Persistent patchy alopecia areata: The pattern of hair loss in persistent patchy alopecia areata stays the same throughout a long period without ever getting more widespread.
Alopecia totalis: Your child may suffer from alopecia totalis, which causes hair loss across the scalp.
Alopecia Universalis: Your child will lose all of their hair if they have alopecia Universalis, including the hair on their head, body, and face.
Diffuse alopecia areata: Some forms of hair loss, such as diffuse alopecia areata, might be confused with one another. One of the most distinguishing features is abrupt hair thinning.
Ophiasis alopecia: This particular form of alopecia is diagnosed when a pattern of thinning hair resembles a wave around the lower back, sides, and head. This type may not respond well to treatment with drugs.
When To Seek Medical Attention
You should take your child to the pediatrician as soon as possible if they begin to exhibit any symptoms of hair loss. The symptoms of alopecia areata are not likely to be bothersome to children under five, but they might be to older children.
The child’s hair will return to normal within a year, even if they don’t receive any treatment for the alopecia areata. If, on the other hand, your child is bothered by the thinning of their hair, there are numerous therapeutic alternatives available.
Diagnosing Alopecia Areata
The examination of the child’s hair and nails should be sufficient for the doctor to diagnose alopecia areata in most cases. A scalp biopsy taken at the area where your child is losing hair may be able to establish the diagnosis in some instances.
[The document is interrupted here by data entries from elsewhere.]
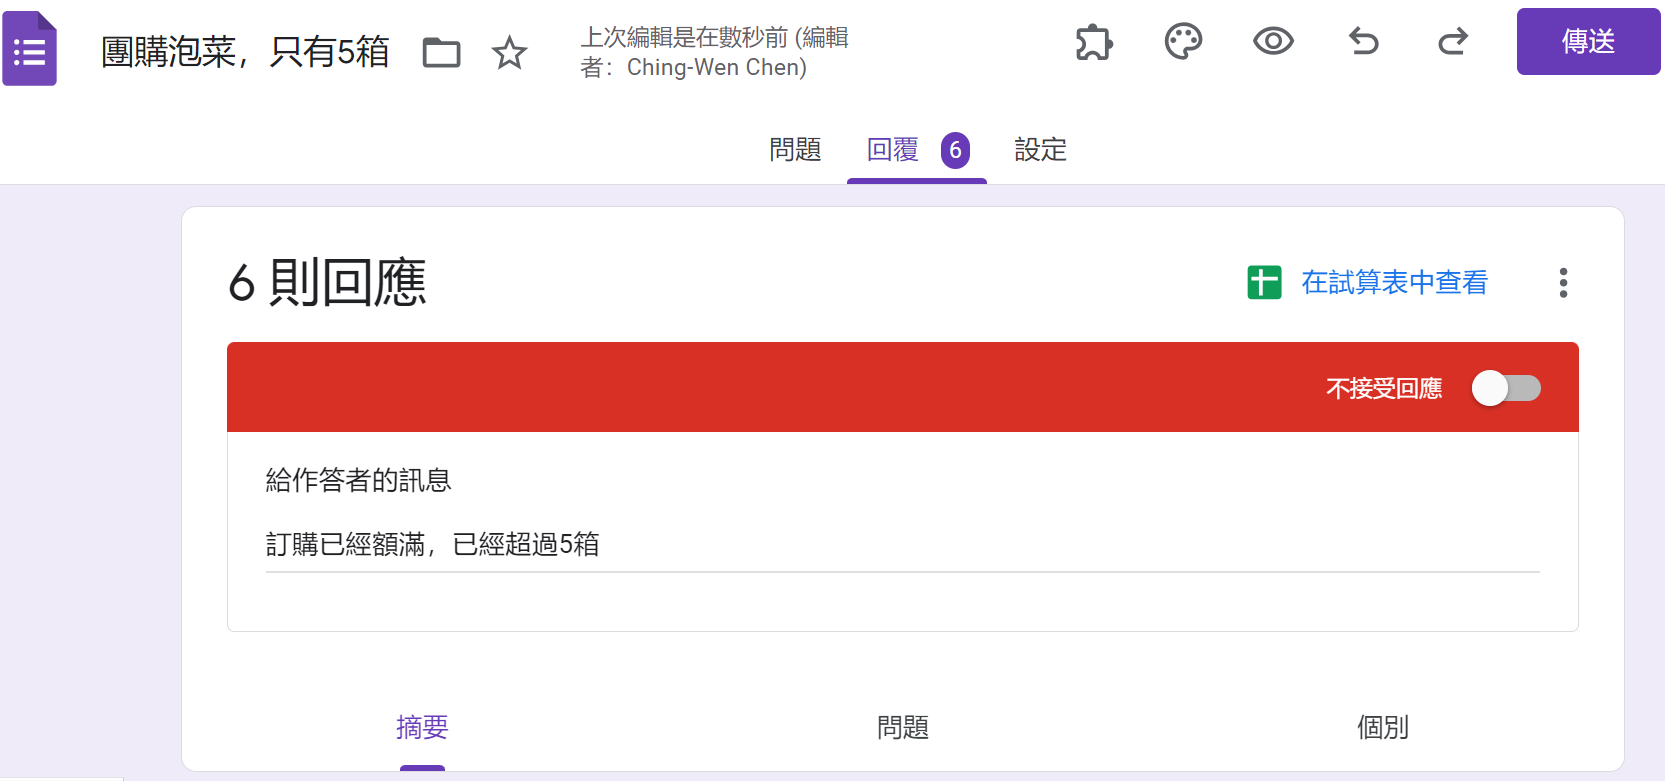Open the 設定 tab

[x=1040, y=150]

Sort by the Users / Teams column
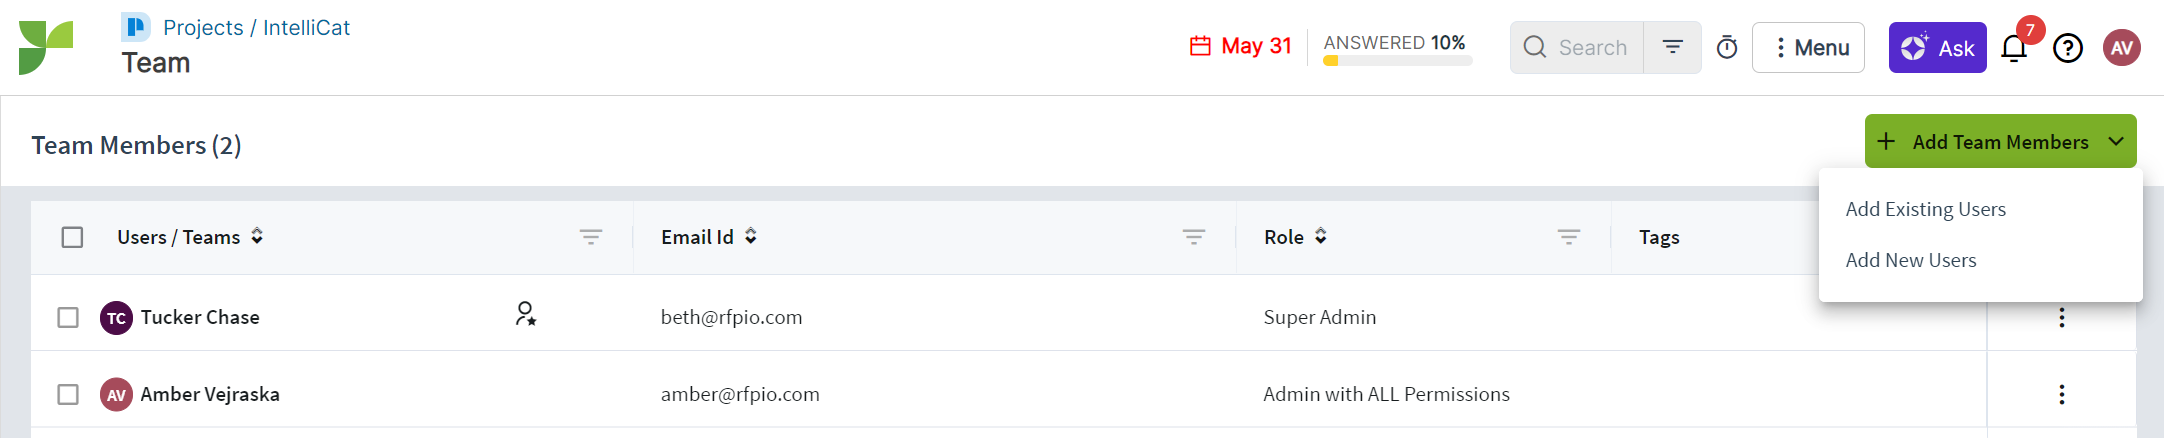click(x=257, y=236)
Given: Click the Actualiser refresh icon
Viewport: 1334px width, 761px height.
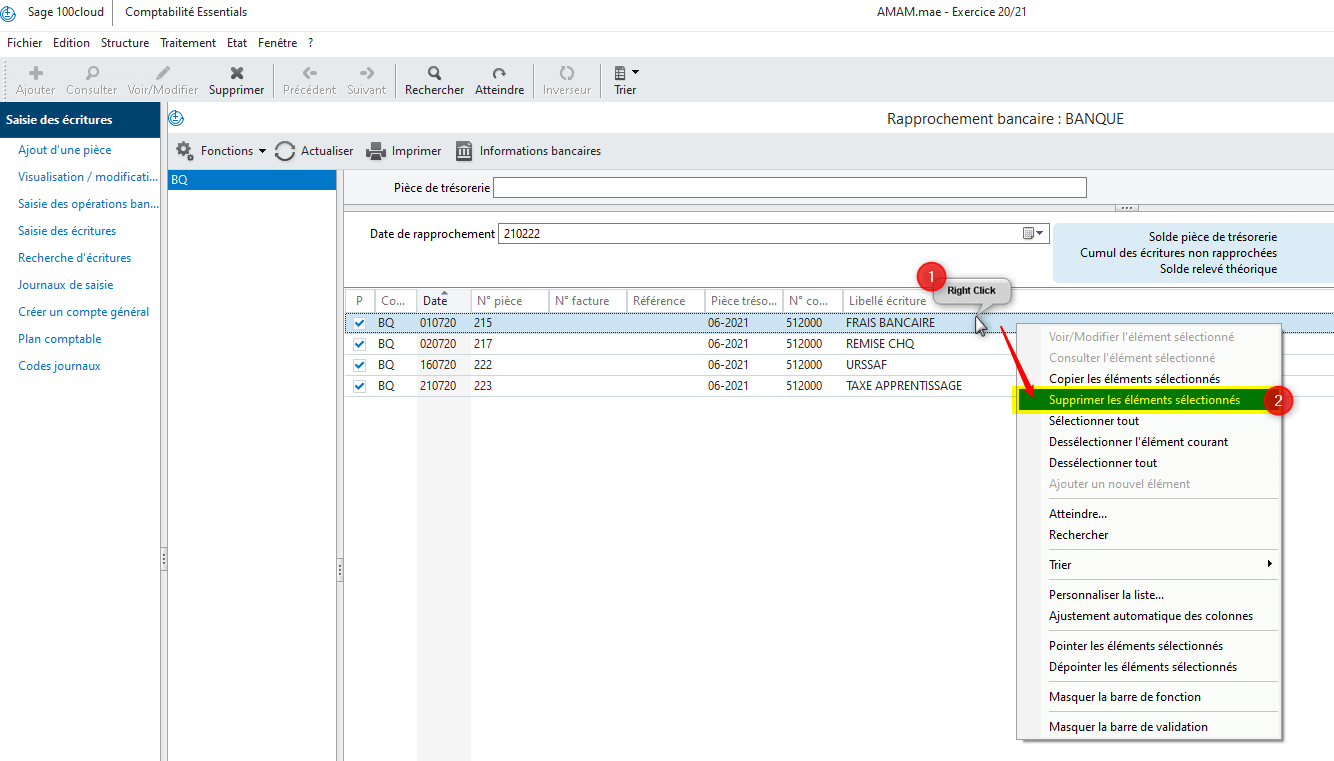Looking at the screenshot, I should pos(285,151).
Although there is no permanent treatment for alopecia areata, several therapies could help manage the condition. Your child’s age and the degree and area of hair loss will affect the course of treatment that is recommended.
For Kids Under Ten
It is possible to regenerate hair in children younger than ten by applying topical corticosteroids to the scalp twice daily. After the hair has begun to come back, using minoxidil regularly can assist the hair to continue to grow back.
For Kids Older Than Ten
In cases of alopecia areata that are localized and patchy, the most effective initial treatment may consist of administering corticosteroids straight into the regions of hair loss to suppress the attacks from the immune system.
Corticosteroids applied topically in high doses, immunotherapy, and oral corticosteroids are some potential treatment possibilities. Your doctor may recommend minoxidil and other therapies to assist in hair regeneration.
There are additional medications, like methotrexate and anthralin, that the physician treating your kid may give if the previous treatments that have been tried are unsuccessful.
Altering how your child wears their hair can help them hide the effects of hair loss. When it comes to older kids who have shed eyebrows or eyelashes, cosmetic procedures such as cosmetics and fake eyelashes may help mask hair loss until it regrows again.
If your child only has scalp-level alopecia areata, they should be able to get better with treatment from their regular pediatrician rather than a dermatologist. After one year of treatment with a topical medication, if the patient’s hair has not begun to regrow or if the condition appears to be worsening, the patient’s pediatrician may recommend that the patient consult a specialist.